政府の非営利部門への支援については、資金調達・遂行能力の高度化・透明性確保等に対する支援、制度的インフラ整備に加え、一般の非営利部門に対する認識を高めるということも必要であろう。
この後行なわれた質疑応答等では、1]政府の役割を補完するという意味でNPOの拡大は望ましい。一方で、NPOが代弁人としての活動を強めることにより、合法的な代議制を弱め、民主主義に逆行する危惧がある、2]政府の大きさとNPOの大きさは一般に代替的だが、場合によっては補完的にもなる、などが議論された。
第3セッション 「国際社会でのNPOの役割」
第3セッションでは、ケニース・ギウンタ インターアクション理事長代行、メリー・カルドア LSEグローバルガバナンス研究センター教授より報告がなされた。
ギウンタ氏は、以下の点を指摘した。
インターアクションは米国最大の民間ボランタリー組織の連合体であり、165の加盟組織から成り、全体の予算を合計すれば30億ドルを超える規模になっている。これらNGOの役割としては、人道的支援や災害復旧、難民保護、更に国際開発など広範に及ぶが、政府とも協力して活動できる分野もある。
NGOにとってもIT(情報技術)は重要で、インターアクションではワーキング・グループを組成したほか、電子メールでの会議室を設けて、メンバーの間でベスト・プラクティスとなるものを集積している。政府レベルでも先の沖縄サミットでグローバルなデジタル・デバイドが話し合われたが、インターアクションでは米国ホワイトハウスとも意見交換している。

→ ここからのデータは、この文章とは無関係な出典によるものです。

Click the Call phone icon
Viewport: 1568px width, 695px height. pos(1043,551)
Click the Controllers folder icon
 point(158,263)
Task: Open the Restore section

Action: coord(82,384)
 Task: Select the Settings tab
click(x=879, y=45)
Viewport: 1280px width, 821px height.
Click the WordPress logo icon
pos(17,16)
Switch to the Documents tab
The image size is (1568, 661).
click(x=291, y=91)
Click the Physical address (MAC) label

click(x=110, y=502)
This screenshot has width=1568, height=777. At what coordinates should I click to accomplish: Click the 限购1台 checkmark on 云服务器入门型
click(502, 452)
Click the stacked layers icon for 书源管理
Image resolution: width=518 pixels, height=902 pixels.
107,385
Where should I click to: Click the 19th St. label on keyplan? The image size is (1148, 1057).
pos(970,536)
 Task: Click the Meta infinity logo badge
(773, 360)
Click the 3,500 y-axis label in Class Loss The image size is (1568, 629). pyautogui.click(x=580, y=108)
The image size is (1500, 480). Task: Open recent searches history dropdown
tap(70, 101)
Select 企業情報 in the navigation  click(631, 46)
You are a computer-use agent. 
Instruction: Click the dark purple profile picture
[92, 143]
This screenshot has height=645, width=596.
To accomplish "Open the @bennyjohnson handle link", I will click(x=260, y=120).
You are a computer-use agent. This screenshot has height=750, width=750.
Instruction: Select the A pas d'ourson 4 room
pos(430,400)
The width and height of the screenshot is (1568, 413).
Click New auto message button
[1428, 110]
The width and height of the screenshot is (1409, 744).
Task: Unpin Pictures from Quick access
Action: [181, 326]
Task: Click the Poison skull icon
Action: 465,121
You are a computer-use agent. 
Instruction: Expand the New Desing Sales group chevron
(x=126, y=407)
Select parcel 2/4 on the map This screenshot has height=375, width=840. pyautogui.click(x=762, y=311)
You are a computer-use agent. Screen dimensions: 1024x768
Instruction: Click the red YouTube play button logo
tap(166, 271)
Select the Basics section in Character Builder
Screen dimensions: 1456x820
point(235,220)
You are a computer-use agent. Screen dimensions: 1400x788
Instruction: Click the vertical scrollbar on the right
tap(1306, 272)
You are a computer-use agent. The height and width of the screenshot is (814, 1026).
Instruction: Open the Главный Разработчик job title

私自身、日米コモン・アジェンダ・パブリック・プライベート・パートナーシップという日米のNGOと政府、ビジネス関係者との協調を促進することを目的とする組織の共同議長を務めているが、米国大統領がブッシュ、ゴアのいずれとなったとしても、この分野での日米の協力関係は非常に重要であろう。既に、パートナーシップは議論の段階から実践の段階に移っている。
カルドア氏は、以下の点を指摘した。
私は学者としては反戦、非核そして安全保障についての研究を行っているが、自分自身こうした分野でNGOの一員として取り組んでいる(「ヘルシンキ市民の会」の共同議長、コソボ危機の国際調査コミッションのメンバー)。